Who has not read this long, and famous, paragraph in Smith’s “Theory of Moral Sentiments”, and been left absolutely speechless? Not only because it is the first (of only three) mentions of the invisible hand, but because after the most eloquent critique and even ridicule piled upon the rich landlords, it ends with a Panglossian conclusion that everything, in this world of inequity, is actually done in the best possible manner. Who, but the most stone-hearted writer, would seriously aspire to defend a distribution of whose injustice he is so aware and critical, and to do this by using the threadbare excuse that the rich really overestimate the worth of their wealth and comforts, and that the poor, “sun[ing]…by the side of the  highway” may be as happy as the rich? It seems so presumptuous a statement that our facilities of reacting to it appear, for a moment, to have been stunted.

David Wootton in a new book “Power, Pleasureand Profit: Insatiable Appetites from Machiavelli to Madison“ opens his chapter dedicated to Smith with this long quote. He relates it to the discussion (of which I wrote here) about the two Adam Smiths, the one of the TMS (a moralist) and another of the WoN (a realist). Wootton argues that Smith’s introduction of  self-delusion among the rich is crucial to downgrade the moral significance of acquisition of wealth. Smith needs people to believe that wealth will give them happiness so that they work hard, take risks, and invest, and thus make us all better off as the society gets wealthier. But he also needs self-delusion to make sure that there is equality in the space of happiness, in other words that the rich never attain the happiness after which they strive.  

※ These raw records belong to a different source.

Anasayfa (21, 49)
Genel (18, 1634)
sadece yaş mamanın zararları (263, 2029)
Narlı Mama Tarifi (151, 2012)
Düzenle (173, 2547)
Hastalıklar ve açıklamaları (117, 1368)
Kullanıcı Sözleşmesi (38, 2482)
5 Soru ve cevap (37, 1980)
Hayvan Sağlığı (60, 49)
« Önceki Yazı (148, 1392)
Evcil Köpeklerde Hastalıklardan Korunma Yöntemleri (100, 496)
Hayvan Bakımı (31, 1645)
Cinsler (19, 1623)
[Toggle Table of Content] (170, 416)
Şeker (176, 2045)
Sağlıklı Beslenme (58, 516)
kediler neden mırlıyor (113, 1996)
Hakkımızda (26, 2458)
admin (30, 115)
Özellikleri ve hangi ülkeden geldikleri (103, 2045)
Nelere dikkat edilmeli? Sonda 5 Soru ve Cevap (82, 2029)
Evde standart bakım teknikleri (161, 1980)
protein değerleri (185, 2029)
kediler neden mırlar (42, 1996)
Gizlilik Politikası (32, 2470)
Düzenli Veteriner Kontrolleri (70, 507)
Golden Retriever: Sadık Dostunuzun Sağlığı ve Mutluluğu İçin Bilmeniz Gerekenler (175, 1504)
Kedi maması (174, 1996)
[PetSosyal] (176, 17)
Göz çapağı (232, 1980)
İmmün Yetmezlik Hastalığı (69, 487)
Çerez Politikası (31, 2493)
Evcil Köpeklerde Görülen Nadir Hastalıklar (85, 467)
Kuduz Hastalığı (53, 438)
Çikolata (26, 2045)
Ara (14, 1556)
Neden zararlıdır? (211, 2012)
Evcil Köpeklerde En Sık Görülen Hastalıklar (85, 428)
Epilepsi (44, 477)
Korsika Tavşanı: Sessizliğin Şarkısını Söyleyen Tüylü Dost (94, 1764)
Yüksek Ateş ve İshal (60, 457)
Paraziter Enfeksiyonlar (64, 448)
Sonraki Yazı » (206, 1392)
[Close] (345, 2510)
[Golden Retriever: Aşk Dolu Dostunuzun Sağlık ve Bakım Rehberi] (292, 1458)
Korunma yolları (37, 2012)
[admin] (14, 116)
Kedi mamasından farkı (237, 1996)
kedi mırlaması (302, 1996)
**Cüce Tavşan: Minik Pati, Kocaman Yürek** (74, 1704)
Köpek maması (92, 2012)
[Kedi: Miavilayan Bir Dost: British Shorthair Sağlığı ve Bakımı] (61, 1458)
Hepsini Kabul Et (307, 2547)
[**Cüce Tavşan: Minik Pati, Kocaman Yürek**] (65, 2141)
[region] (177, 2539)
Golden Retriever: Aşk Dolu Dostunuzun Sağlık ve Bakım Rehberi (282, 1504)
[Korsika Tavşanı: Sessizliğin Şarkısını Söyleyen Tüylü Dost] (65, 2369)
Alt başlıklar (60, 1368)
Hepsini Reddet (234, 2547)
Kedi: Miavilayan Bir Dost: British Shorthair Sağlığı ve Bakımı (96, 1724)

The self-delusion is thus the key link that ensures that there is no trade-off between growth and equity. Self-delusion acts as a deflator of all actual wealth: yes, I have a big house, but if I use a delusion deflator of 100, the happiness that it gives me makes it feel like a hut. The social order  which produces such inequitable outcomes in the space of actual incomes and wealth, is not impugned: actually existing inequality is immaterial.

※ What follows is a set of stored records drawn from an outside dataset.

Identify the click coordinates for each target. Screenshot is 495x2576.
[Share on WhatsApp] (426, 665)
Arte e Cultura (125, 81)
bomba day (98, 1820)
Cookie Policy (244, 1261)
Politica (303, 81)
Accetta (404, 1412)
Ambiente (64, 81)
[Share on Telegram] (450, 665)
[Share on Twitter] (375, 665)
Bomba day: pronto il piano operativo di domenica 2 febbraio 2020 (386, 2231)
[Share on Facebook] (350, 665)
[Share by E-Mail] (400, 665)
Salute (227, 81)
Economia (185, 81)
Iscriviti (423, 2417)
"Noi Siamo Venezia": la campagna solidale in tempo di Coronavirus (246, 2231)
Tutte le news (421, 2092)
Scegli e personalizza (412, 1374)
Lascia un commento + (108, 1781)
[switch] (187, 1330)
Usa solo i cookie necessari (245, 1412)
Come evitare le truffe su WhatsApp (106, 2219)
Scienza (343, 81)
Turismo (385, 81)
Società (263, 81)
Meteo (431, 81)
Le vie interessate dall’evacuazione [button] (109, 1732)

But did not Smith really delude himself about that delusion? Wootton writes: “Thus Smith failed to acknowledge the amorality of market forces…He failed to recognize that speculators and gamblers, thieves and fraudsters often flourished while people of industry, prudence, and circumspection were broken by forces outside their control” (p. 279).

Had Smith accepted that amoral and often immoral ways in which wealth is acquired (mentioned in innumerable examples in his two books) can lead to greater happiness of those who engage in such acts, he would have validated the rationality of such behavior.  A commercial society could be seen  not only as producing a visible hierarchy in which fraudsters are on the top but allowing them to live happier lives than the rest. How could then such a society be morally justified? Religion came with the answer that such riches are ephemeral: the real riches lie beyond. For Smith, the delusion does the job: it comes in to erase the importance of undeserved gains. Adam Smith can have his cake and eat it.

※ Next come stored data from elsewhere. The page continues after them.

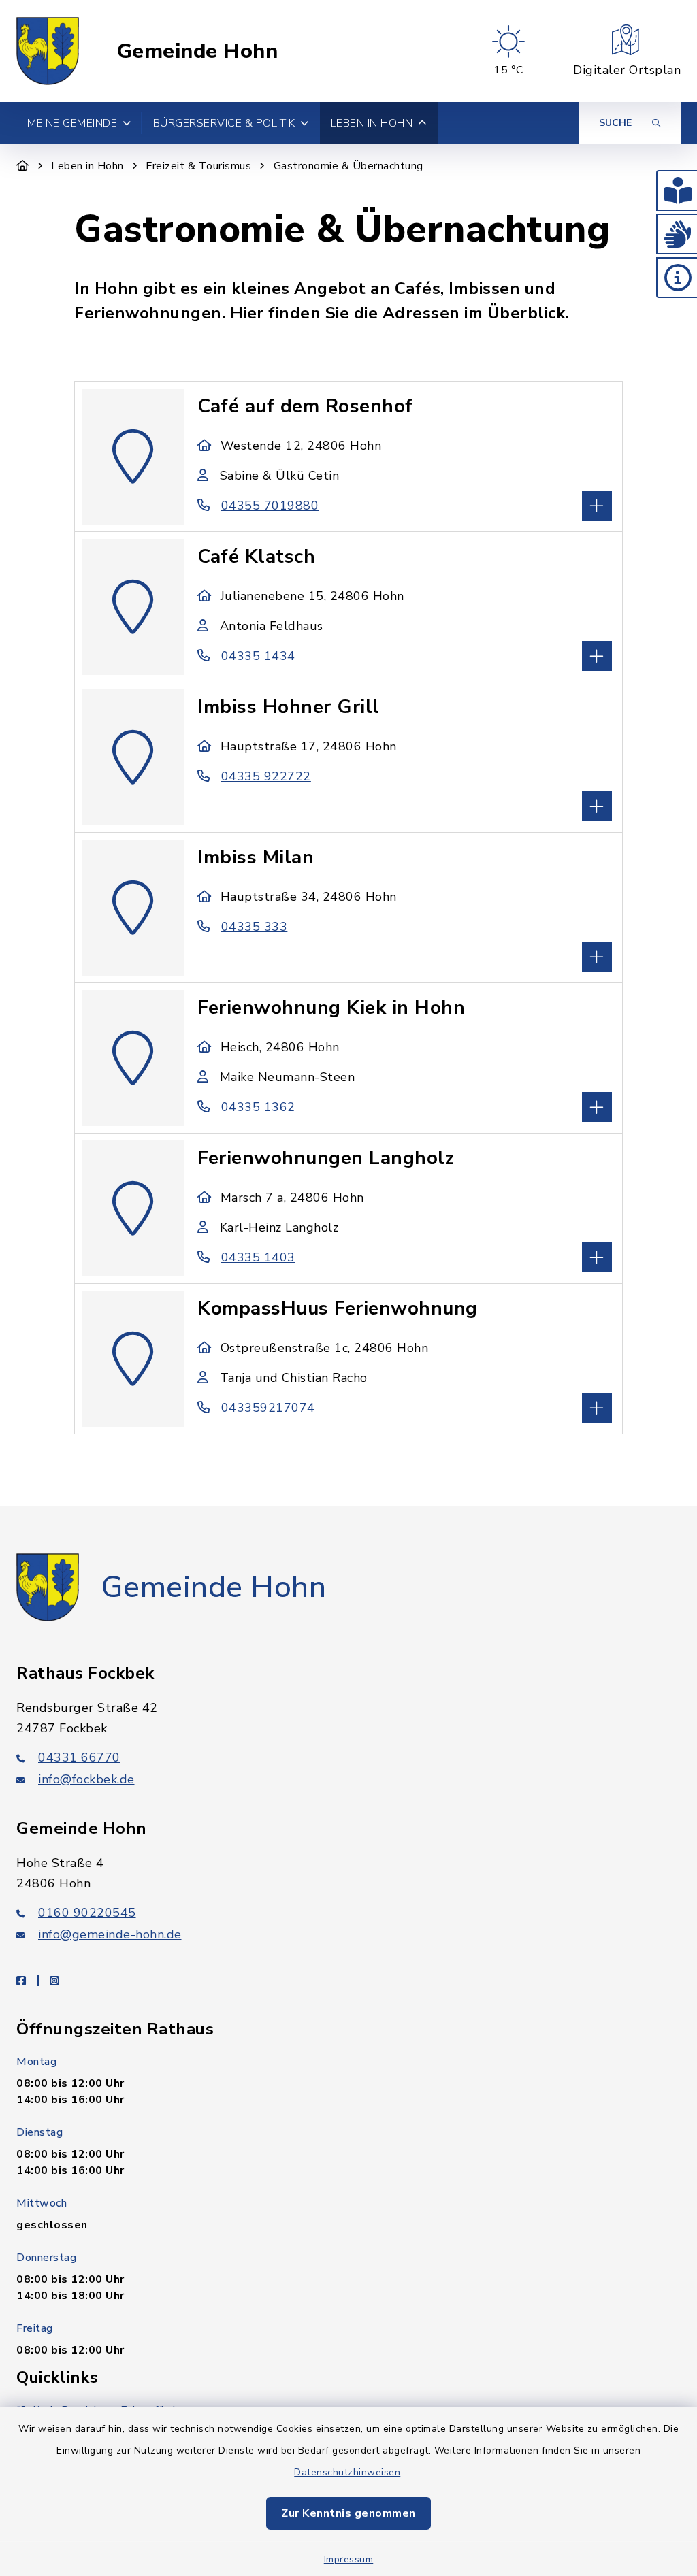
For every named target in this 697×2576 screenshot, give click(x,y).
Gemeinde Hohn (197, 51)
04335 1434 (258, 656)
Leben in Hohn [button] (372, 123)
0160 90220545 (87, 1912)
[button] (676, 190)
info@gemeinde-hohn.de (110, 1934)
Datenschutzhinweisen (347, 2472)
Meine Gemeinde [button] (72, 123)
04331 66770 (79, 1757)
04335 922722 (266, 776)
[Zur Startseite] (22, 166)
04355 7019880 (270, 505)
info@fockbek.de (86, 1779)
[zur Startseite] (47, 51)
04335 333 (254, 927)
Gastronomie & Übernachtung (348, 166)
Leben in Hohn (87, 166)
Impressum (349, 2559)
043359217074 (268, 1408)
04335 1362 (258, 1107)
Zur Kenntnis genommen (348, 2513)
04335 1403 (258, 1257)
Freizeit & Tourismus (198, 166)
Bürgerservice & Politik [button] (224, 123)
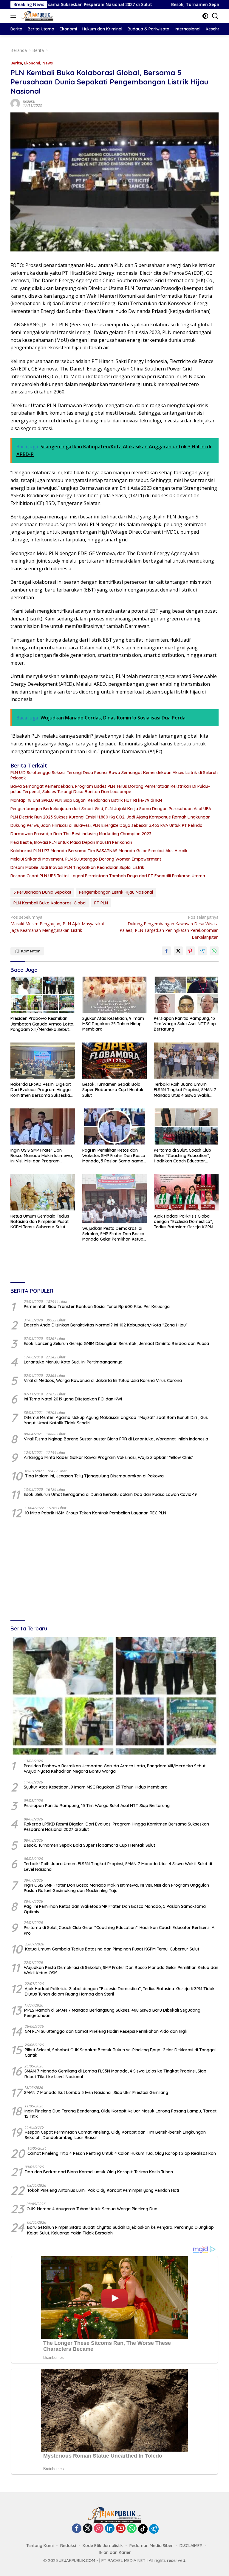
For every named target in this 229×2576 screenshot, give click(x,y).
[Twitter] (87, 2529)
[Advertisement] (114, 1570)
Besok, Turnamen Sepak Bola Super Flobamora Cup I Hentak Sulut (112, 1090)
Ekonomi (32, 63)
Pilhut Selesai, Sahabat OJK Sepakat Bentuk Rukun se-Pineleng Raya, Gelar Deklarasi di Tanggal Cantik (120, 2052)
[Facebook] (76, 2529)
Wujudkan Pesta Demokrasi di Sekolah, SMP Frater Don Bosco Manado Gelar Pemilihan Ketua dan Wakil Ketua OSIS (113, 1234)
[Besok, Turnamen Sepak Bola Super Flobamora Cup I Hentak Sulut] (114, 1061)
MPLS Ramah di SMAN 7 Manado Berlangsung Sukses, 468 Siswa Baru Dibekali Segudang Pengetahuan (112, 2012)
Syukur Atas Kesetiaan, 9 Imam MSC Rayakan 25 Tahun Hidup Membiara (113, 1024)
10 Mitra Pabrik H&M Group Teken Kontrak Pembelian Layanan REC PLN (95, 1513)
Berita (16, 63)
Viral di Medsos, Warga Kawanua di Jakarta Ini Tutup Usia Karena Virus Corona (103, 1380)
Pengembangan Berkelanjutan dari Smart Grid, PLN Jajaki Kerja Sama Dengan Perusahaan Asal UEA (110, 808)
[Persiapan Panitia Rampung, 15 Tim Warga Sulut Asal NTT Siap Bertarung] (186, 995)
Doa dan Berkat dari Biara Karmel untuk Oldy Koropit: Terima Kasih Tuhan (99, 2172)
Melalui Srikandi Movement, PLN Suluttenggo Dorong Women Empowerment (85, 859)
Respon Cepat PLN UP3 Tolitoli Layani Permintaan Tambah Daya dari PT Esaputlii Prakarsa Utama (107, 875)
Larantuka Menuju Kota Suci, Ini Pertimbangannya (73, 1362)
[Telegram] (154, 2529)
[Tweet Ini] (178, 950)
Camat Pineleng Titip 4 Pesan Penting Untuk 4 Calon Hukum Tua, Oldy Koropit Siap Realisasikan (121, 2153)
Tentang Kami (40, 2545)
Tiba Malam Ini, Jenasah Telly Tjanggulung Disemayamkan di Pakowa (94, 1476)
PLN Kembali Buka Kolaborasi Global (49, 903)
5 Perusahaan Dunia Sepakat (42, 892)
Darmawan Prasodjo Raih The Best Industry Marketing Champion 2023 (80, 833)
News (47, 63)
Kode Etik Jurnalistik (103, 2545)
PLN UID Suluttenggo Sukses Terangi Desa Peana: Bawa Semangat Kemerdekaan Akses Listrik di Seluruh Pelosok (114, 775)
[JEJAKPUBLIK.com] (36, 16)
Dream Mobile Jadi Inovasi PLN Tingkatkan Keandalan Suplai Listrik (77, 867)
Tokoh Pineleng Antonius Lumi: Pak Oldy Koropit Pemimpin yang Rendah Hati (103, 2190)
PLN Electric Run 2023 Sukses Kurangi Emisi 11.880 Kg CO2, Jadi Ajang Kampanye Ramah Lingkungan (110, 817)
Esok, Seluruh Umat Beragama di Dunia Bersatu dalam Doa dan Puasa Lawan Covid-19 (110, 1494)
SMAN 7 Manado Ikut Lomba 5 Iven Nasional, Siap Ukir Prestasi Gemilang (96, 2092)
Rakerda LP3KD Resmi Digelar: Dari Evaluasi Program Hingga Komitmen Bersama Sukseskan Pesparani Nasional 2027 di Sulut (41, 1090)
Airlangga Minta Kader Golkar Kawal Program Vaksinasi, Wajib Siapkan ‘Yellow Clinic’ (108, 1457)
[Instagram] (98, 2529)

I do not think that anyone would have defended this point of view today because it relies on something that is manifestly false: the argument that higher income or wealth do not (at a given point in time and in a given society) lead to greater happiness. This opposite is true empirically (as the studies on happiness show), and it is revealed in our daily behavior through permanent striving for more. Thus the argument which denies the relevance of massive inequality in the distribution of “earthy” goods by minimizing their importance—or by claiming that in the end, we would all be dead—is indeed one of the most brazenly dishonest arguments. For if the authors of this kind of arguments seriously believed them, they should have nothing against the poor and the rich changing places. But they have seldom proposed to proceed to such a swap.